From the line containing "You are a computer-use" to the last line of the data, both included, transcribe each line exactly, leaving out pictures and adding nothing.

- - -

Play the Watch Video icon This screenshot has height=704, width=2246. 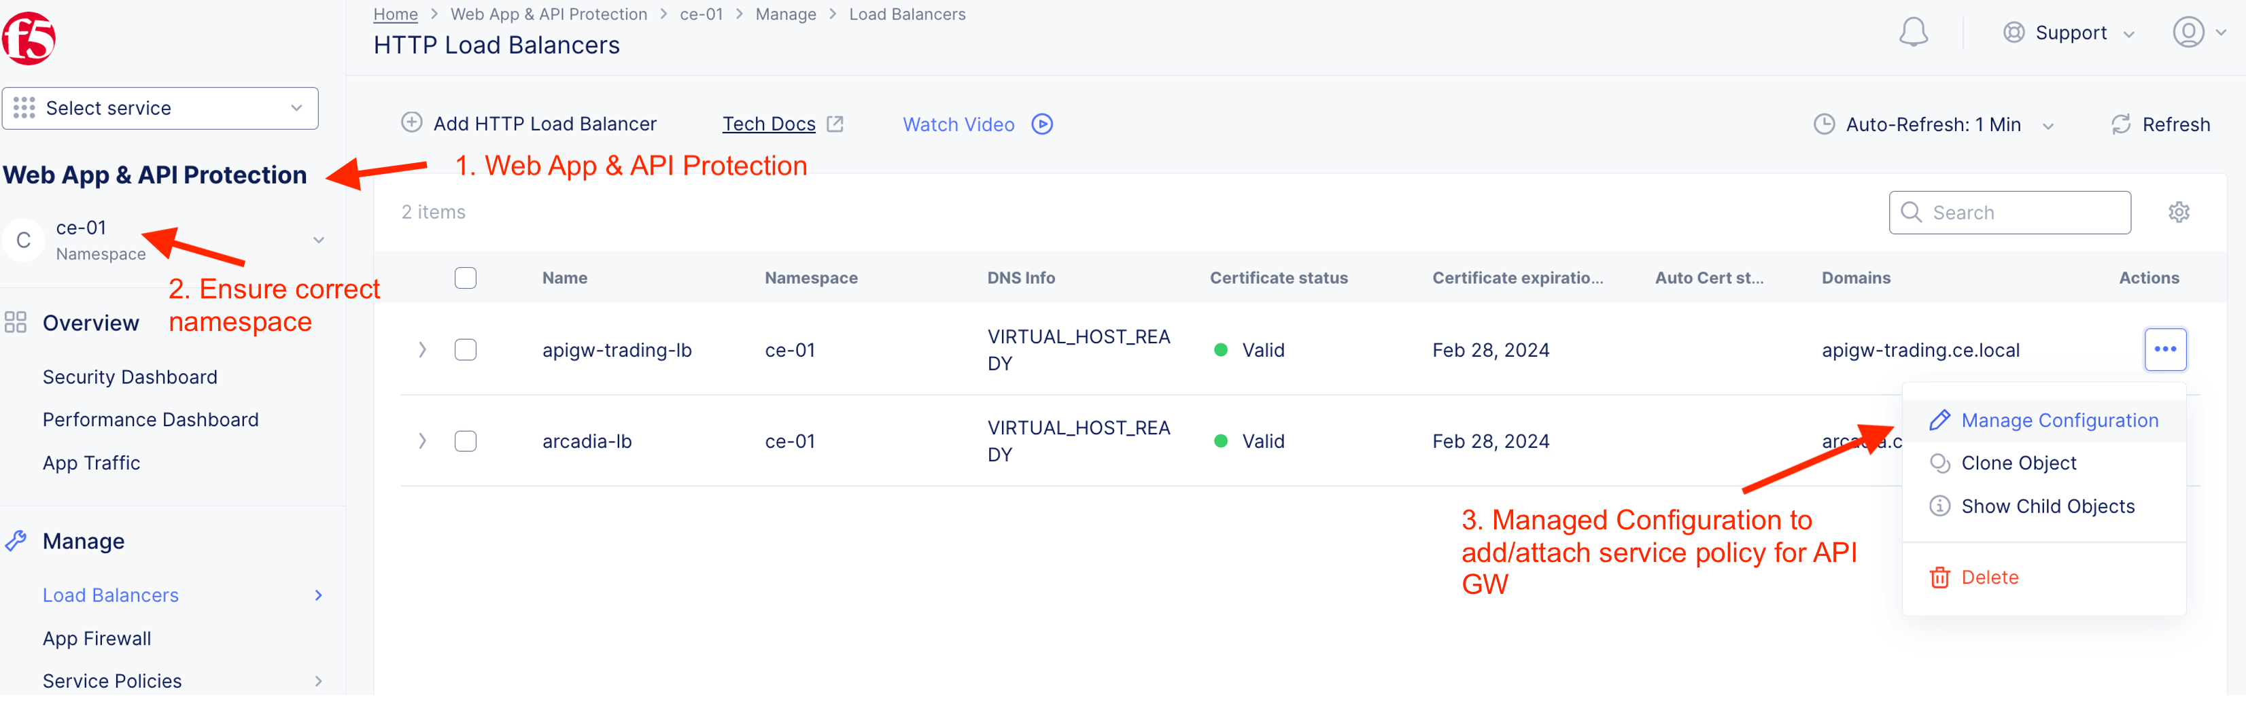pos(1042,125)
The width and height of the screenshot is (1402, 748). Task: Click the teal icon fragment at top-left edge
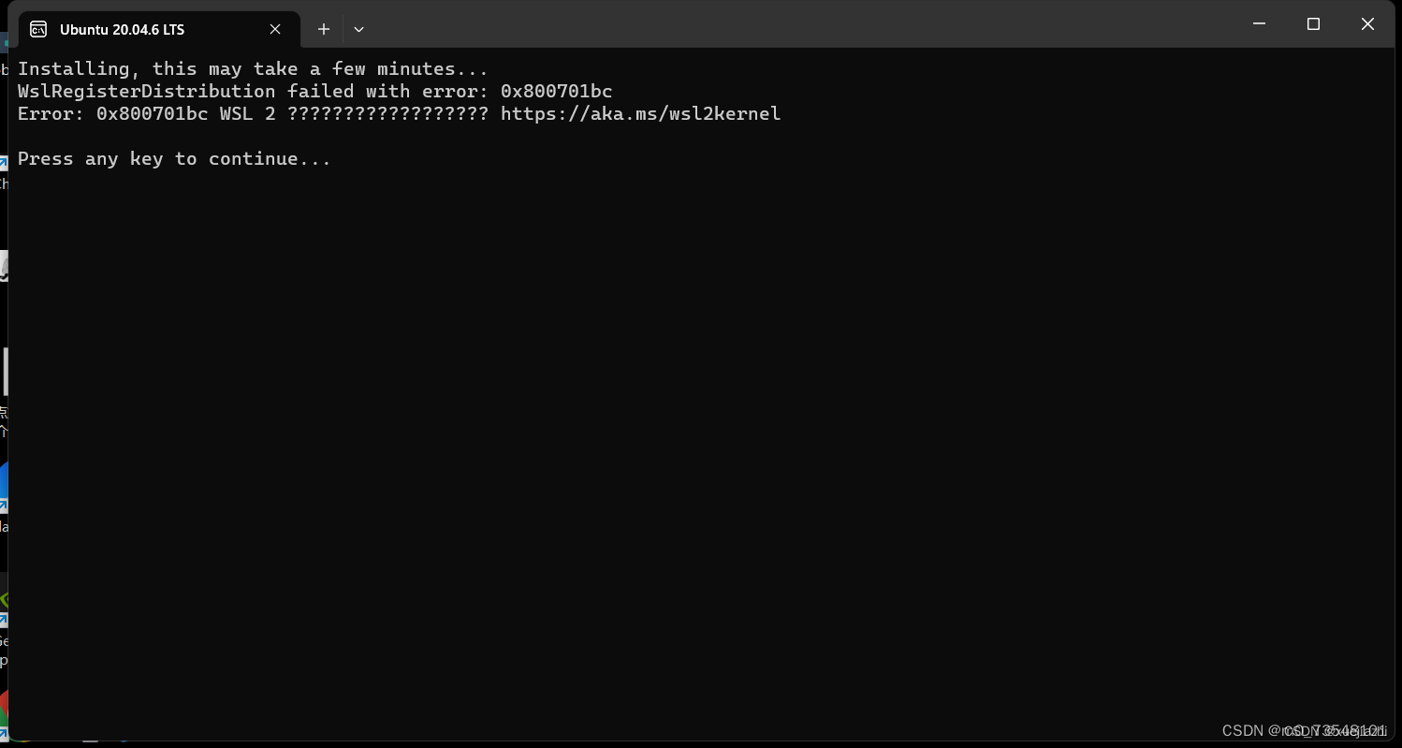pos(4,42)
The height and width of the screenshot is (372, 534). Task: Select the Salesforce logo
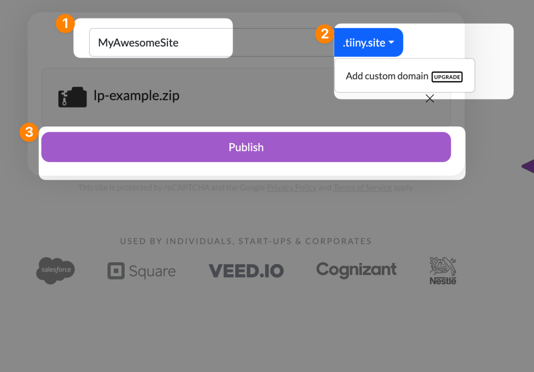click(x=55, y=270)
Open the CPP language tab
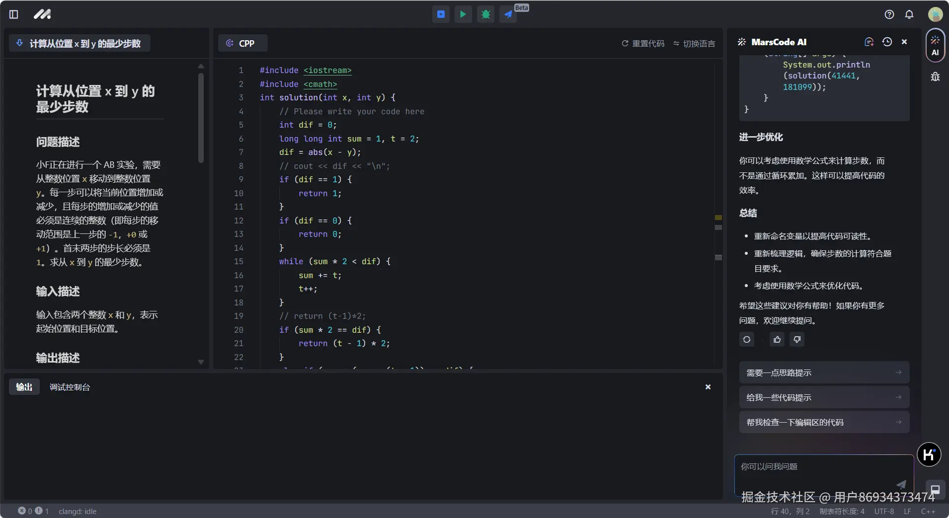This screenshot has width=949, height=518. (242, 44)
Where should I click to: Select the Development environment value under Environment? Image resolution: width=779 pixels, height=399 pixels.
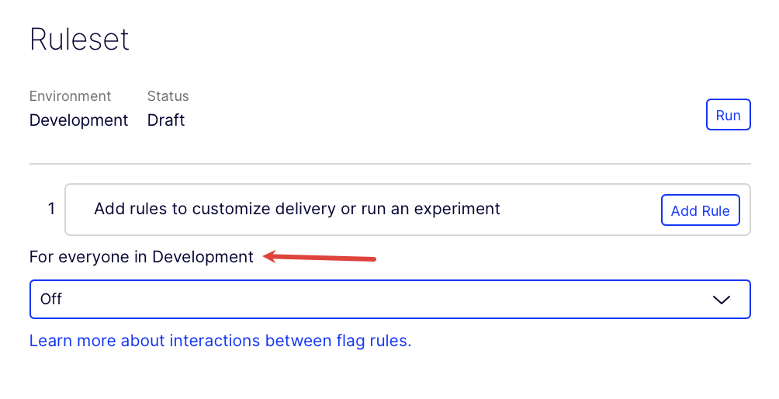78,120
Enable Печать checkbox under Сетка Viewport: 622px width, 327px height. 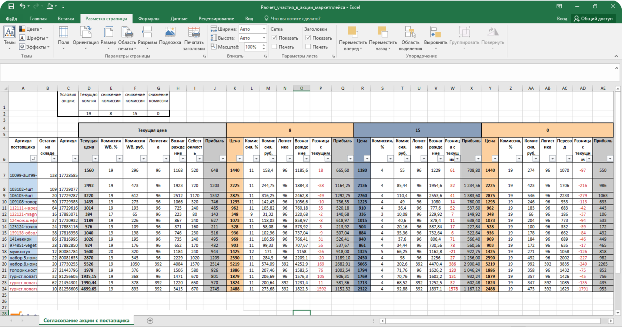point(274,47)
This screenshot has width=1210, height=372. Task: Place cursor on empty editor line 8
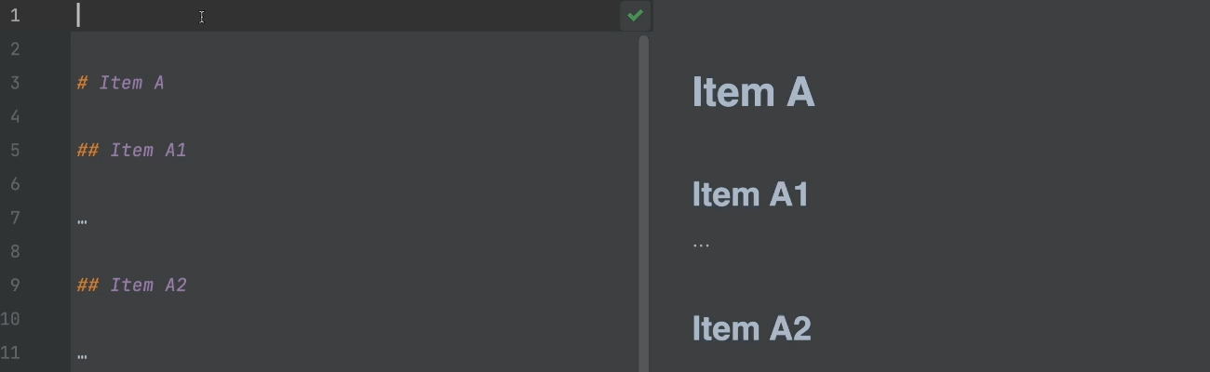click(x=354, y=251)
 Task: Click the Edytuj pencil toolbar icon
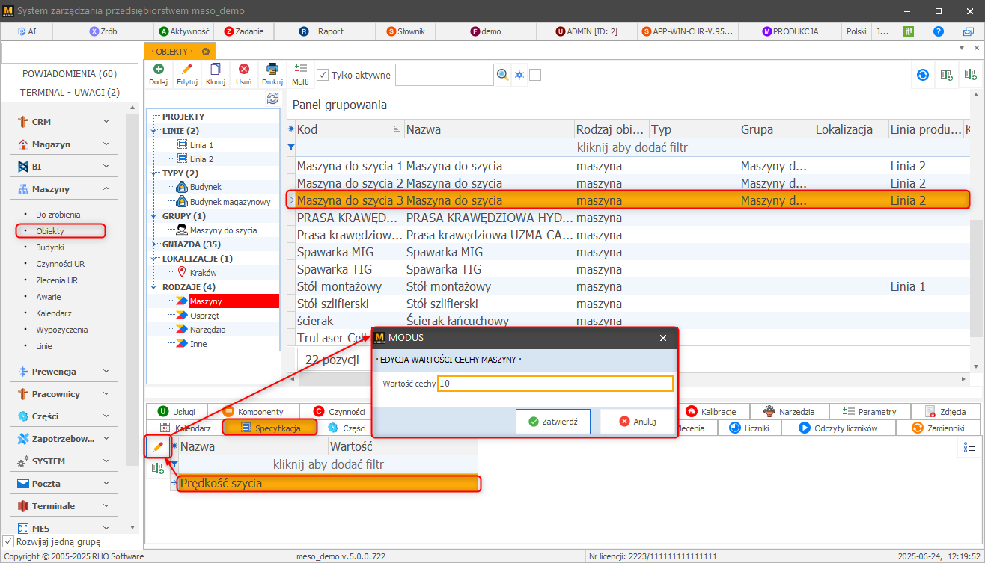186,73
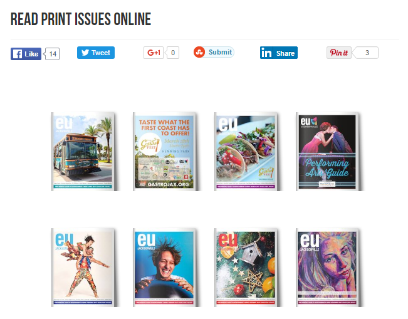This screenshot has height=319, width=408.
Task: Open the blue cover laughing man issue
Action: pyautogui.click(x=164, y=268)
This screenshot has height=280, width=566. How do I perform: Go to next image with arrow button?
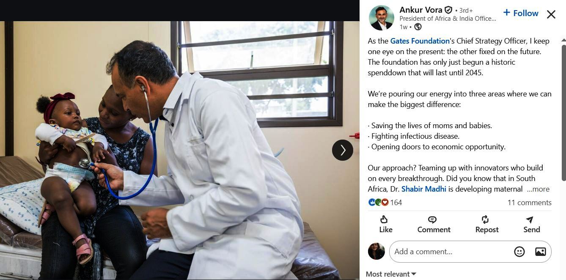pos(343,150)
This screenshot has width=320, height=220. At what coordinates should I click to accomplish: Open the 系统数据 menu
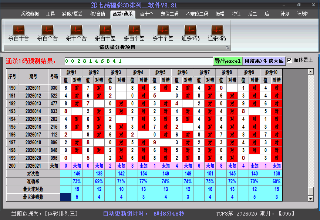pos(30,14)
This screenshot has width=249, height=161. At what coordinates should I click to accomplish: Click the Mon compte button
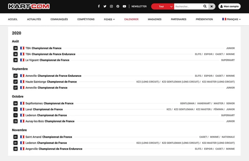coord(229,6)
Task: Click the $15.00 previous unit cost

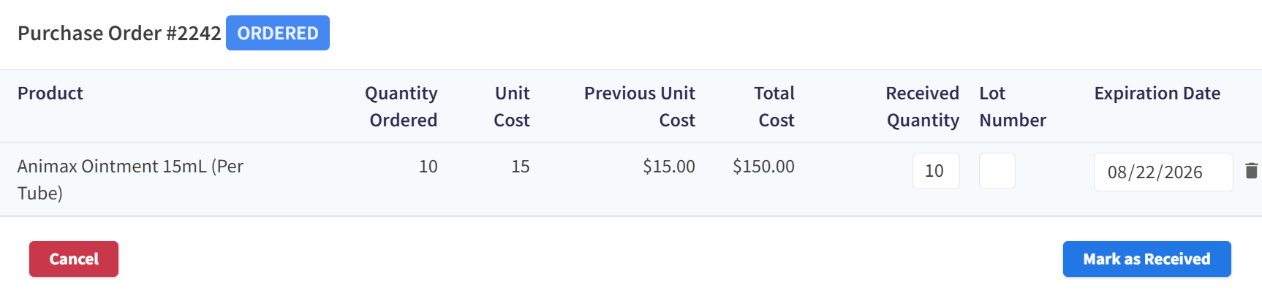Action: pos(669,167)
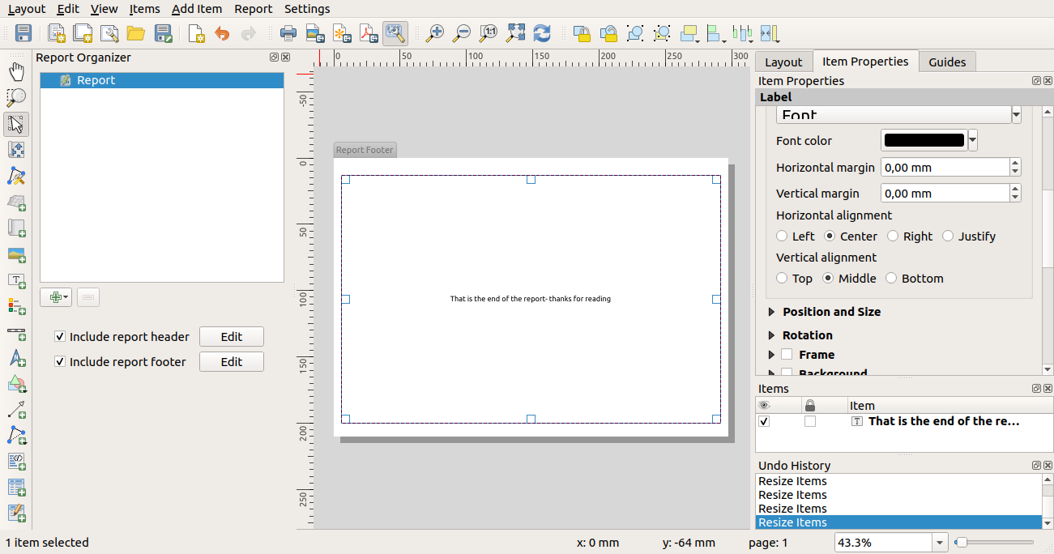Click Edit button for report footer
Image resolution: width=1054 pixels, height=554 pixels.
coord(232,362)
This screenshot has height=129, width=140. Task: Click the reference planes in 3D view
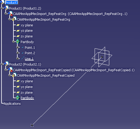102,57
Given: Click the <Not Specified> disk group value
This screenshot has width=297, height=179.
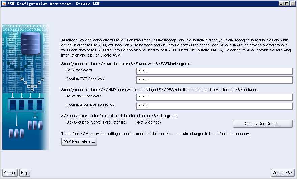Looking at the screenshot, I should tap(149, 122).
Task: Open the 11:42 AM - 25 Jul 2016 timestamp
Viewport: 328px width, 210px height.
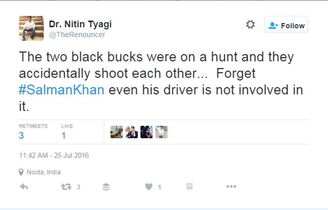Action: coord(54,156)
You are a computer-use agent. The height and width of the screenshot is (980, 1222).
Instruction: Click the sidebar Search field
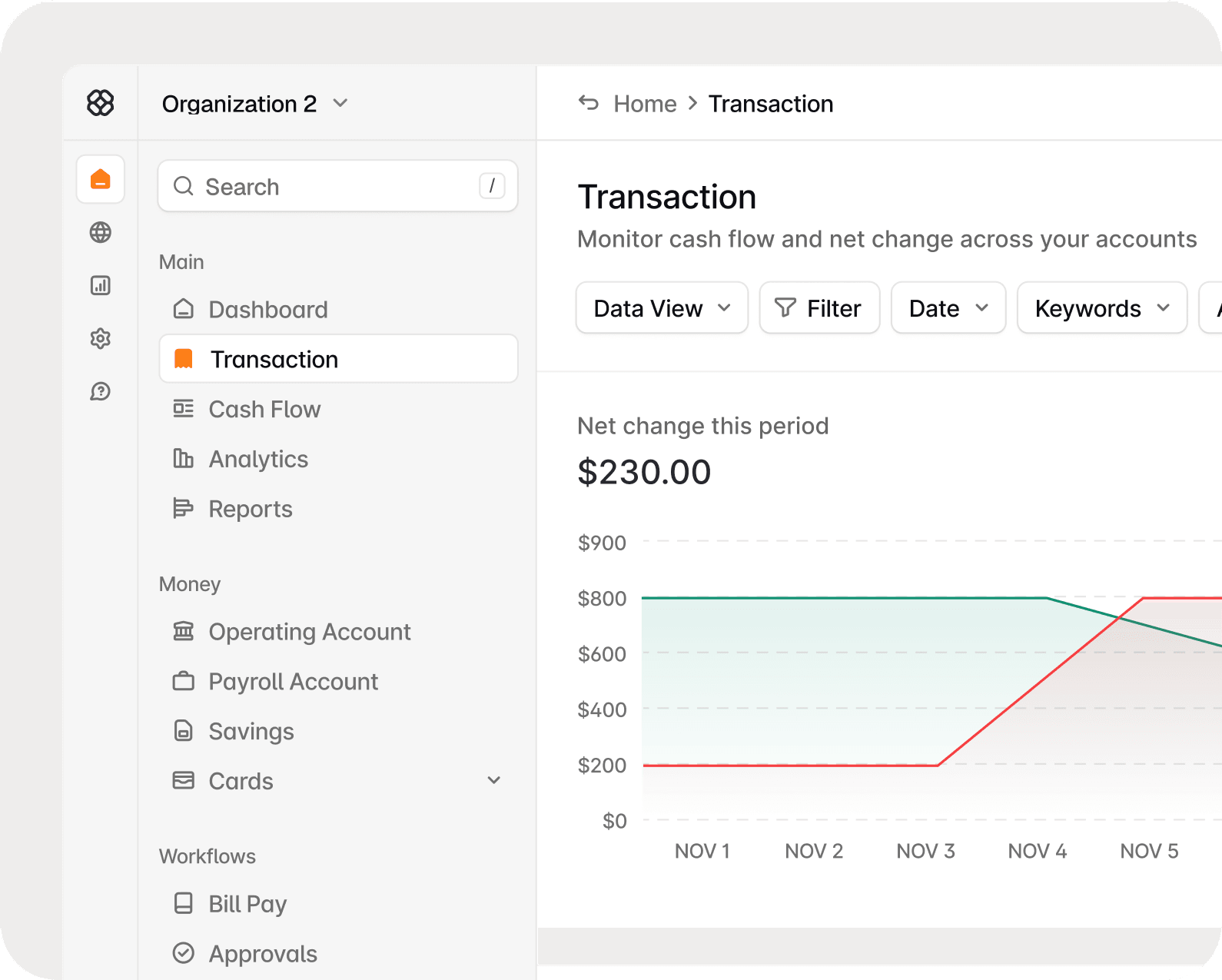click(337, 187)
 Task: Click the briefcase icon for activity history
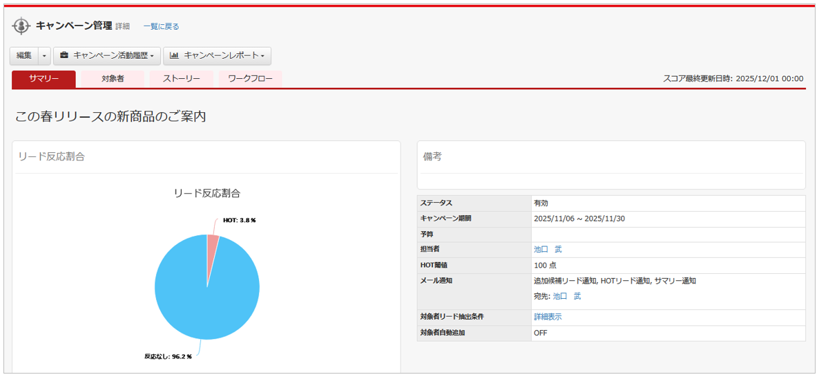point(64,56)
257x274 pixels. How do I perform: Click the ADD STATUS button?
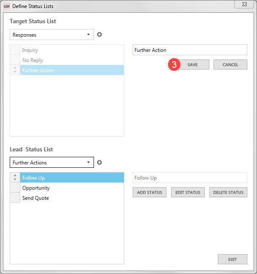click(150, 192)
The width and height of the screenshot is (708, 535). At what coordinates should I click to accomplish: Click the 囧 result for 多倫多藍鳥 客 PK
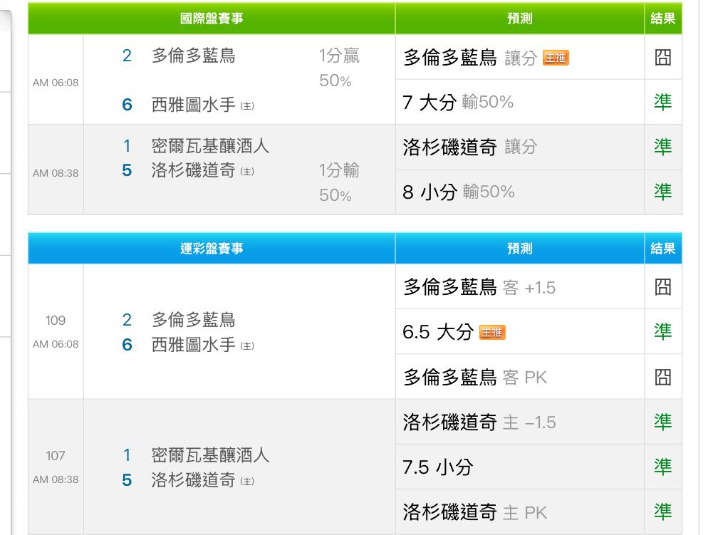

- - -

Answer area:
You are a computer-use agent. The height and width of the screenshot is (980, 1222).
Instruction: Click the sidebar Search field
click(337, 187)
 Task: Click the briefcase icon for activity history
point(64,56)
257x274 pixels. How do I perform: Click the ADD STATUS button?
click(150, 192)
The width and height of the screenshot is (708, 535). At what coordinates should I click to accomplish: Click the 囧 result for 多倫多藍鳥 客 PK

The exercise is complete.